You can't write with creativity and passion if you are writing for your organization, you need to write for your audience. You need to relate to your audience, be your audience. One way to do this is to check out where your audience is; what are they talking about? What hashtags are they trending? What is their local jargon? You may say Sustainable, they may say Green. You say tomato, I say tomahto. It is important to make sure you are using people's stories in their own voices to convey your message; to meet your audience where they are.
Just how do you decide what hashtags are trending, and what keywords are most ideal for your audience? Roz Lemieux introduced a new tool that she's releasing next week that does just that. Attentive.ly says that it will "Turn your static email list into a dynamic online community by discovering the social media influence of your most connected contacts," with the slogan, "Listen. Engage. Attentive.ly."
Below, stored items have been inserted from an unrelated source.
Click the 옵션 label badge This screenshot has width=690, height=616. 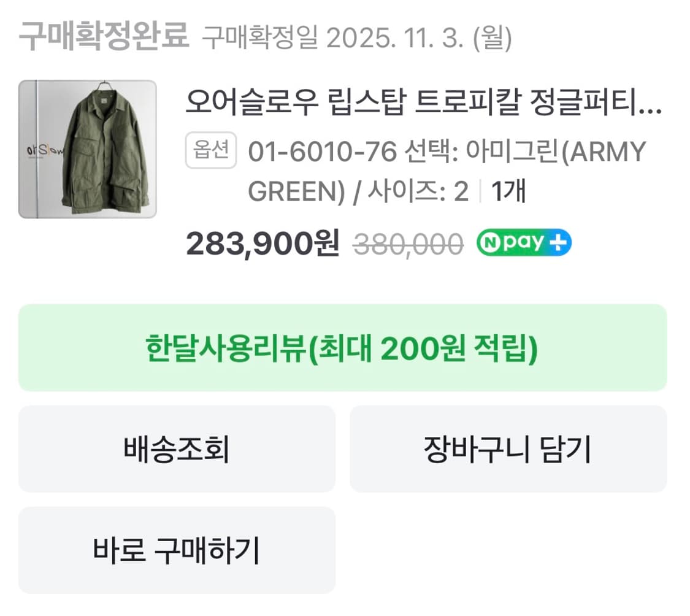click(x=210, y=150)
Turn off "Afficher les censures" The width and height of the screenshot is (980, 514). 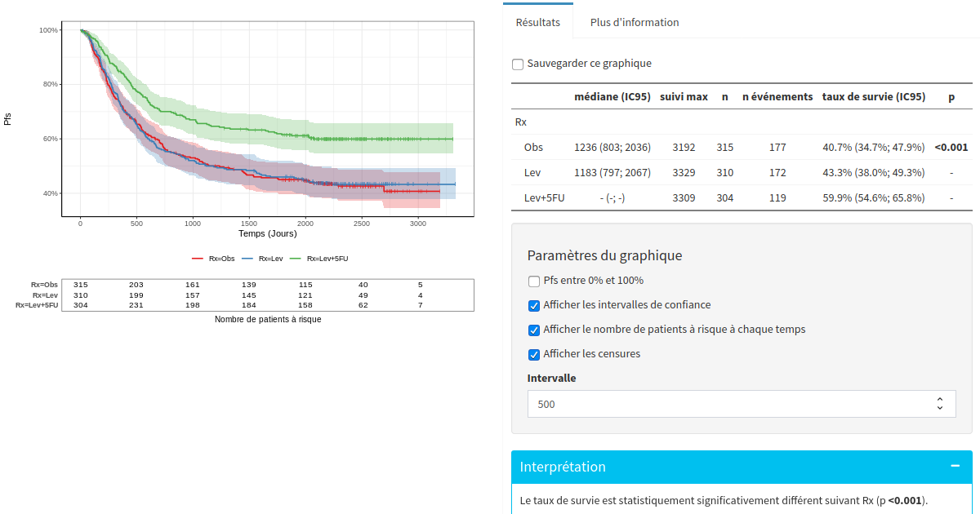533,354
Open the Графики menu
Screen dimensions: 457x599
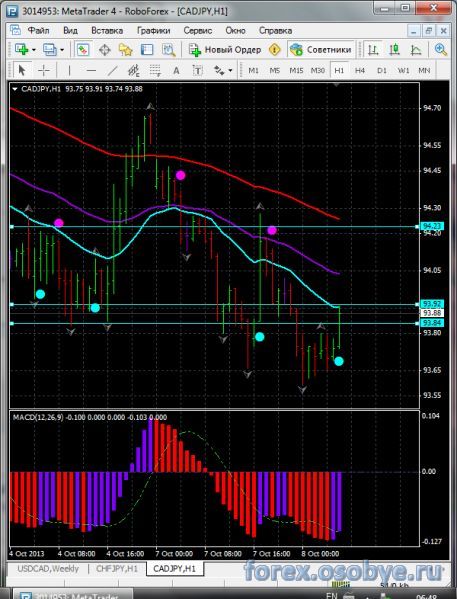(x=153, y=31)
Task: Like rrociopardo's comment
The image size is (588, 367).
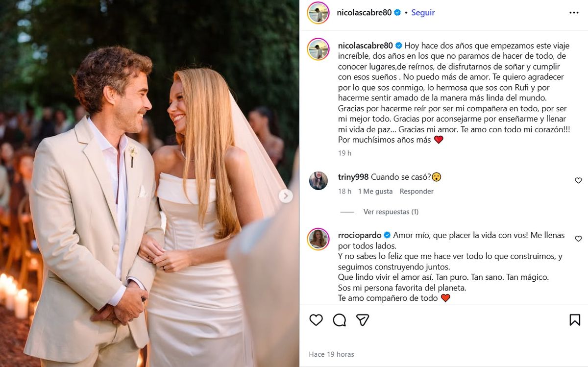Action: pos(578,239)
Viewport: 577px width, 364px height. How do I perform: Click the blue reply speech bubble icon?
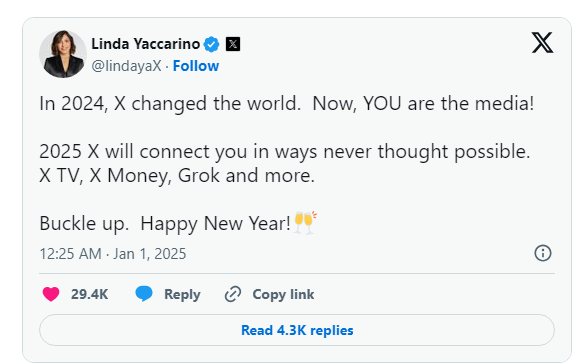[x=144, y=294]
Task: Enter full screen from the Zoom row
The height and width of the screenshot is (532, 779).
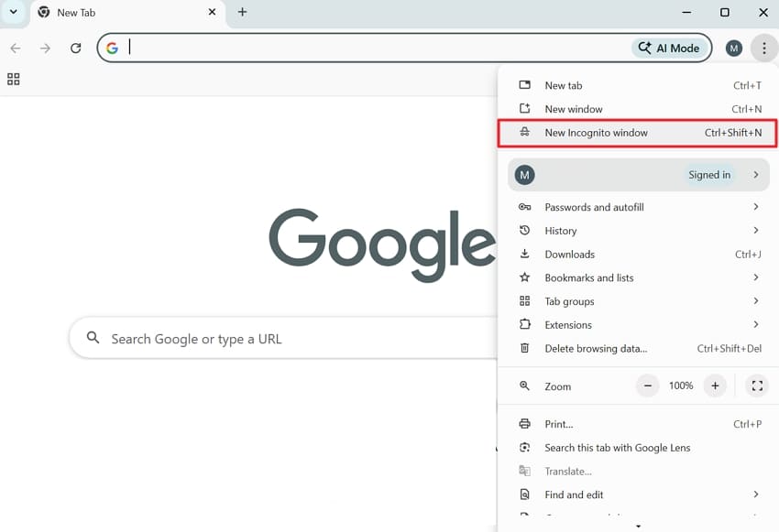Action: [x=757, y=385]
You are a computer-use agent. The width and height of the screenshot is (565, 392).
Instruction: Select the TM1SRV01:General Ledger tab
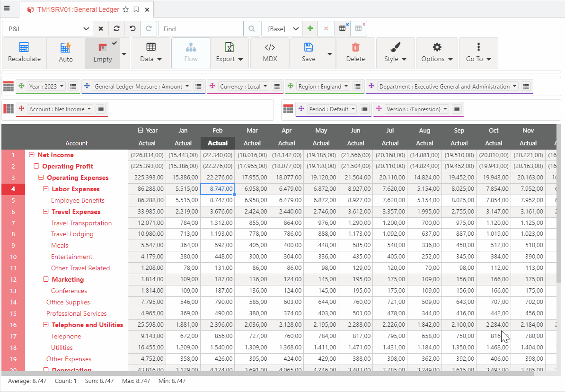[x=78, y=9]
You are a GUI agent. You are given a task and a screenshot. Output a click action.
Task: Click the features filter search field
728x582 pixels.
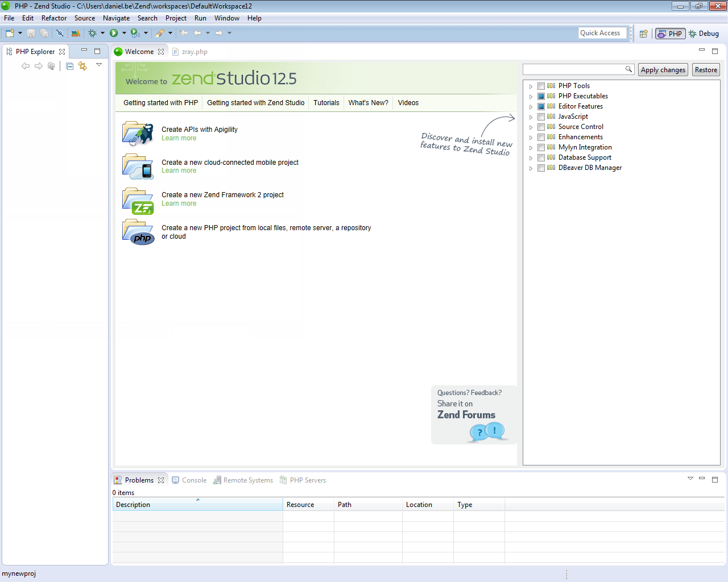(x=573, y=69)

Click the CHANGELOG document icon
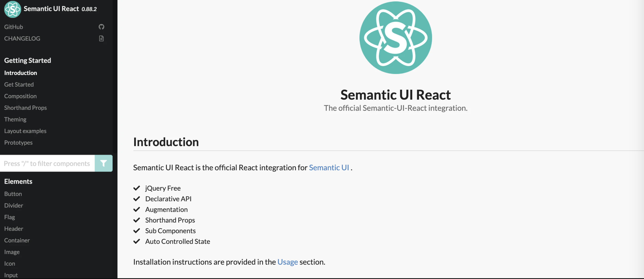101,39
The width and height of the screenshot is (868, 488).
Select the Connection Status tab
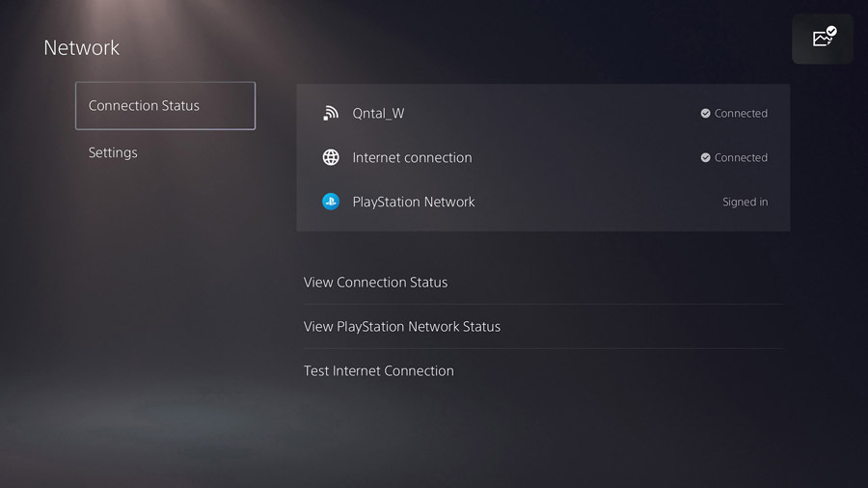point(165,106)
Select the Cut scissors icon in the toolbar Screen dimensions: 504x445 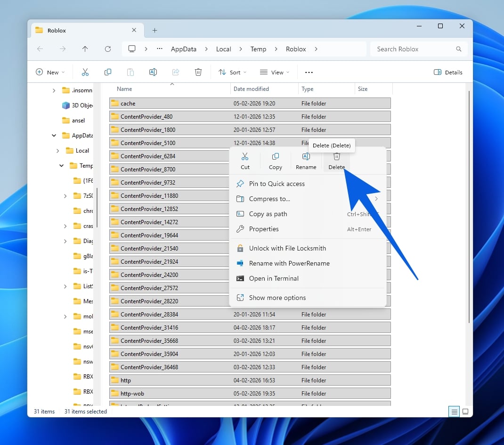85,72
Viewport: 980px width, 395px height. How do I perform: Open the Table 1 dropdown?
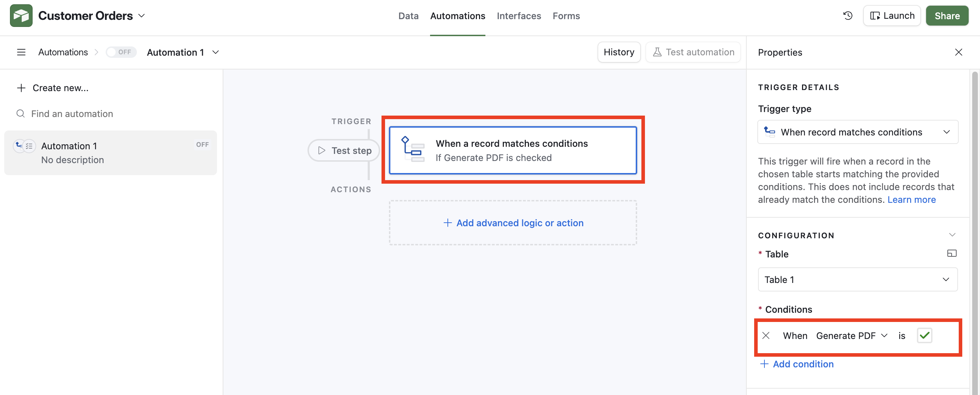pos(858,280)
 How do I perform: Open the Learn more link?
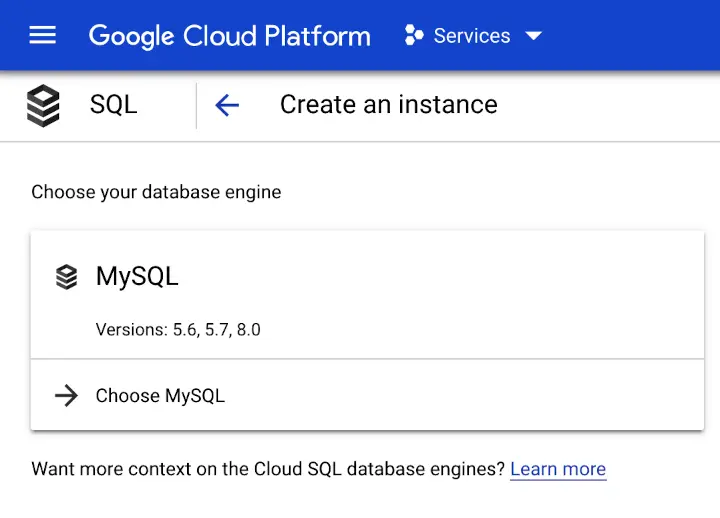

How does your nonprofit listen? What tools or methods do you use to actively listen and engage? Maybe you use your subject lines to communicate what you've heard, and foster more engagement with your constituents. The best practice for finding the most efficient subject line is testing. Test, test, test. Test 5 or 6 different subject lines (some with humor, of course), and determine which gets the best reaction. Best does not necessarily consist of the most open rates, but take a look at open rates combined with click throughs, donations, etc. Where are people getting to your actions? If it's via your emails, then you're doing something right.
When the panelists were asked final sentiments about creating creative content, the audience was told: Pay attention and relate it back. How will you relate it back?